To protect your API endpoints with PASETO authentication, use the IsAuthenticated permission class. The custom PasetoAuthentication class will handle token verification.

from rest_framework.permissions import IsAuthenticated
from rest_framework.views import APIView
from rest_framework.response import Response

class ProtectedView(APIView):
    permission_classes = [IsAuthenticated]

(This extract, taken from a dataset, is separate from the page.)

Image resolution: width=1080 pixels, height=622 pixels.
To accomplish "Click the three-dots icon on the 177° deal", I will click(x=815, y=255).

    def get(self, request):
        return Response({'message': 'This is a protected view.'})

Step 8: Test the Setup

  1. Start the Django development server:

    python manage.py runserver
    
  2. Login to get a PASETO token:

    Send a POST request to the /login/ endpoint with a valid username and password. You will receive a PASETO token in the response.

  3. Access Protected Endpoints:

    Use the received token to access protected endpoints by including it in the Authorization header as a Bearer token:

    Authorization: Bearer <your-paseto-token>
    

Conclusion

By following these steps, you have successfully installed and configured drf-paseto for PASETO-based authentication in your Django REST Framework project. This setup ensures a more secure token-based authentication mechanism compared to JWT.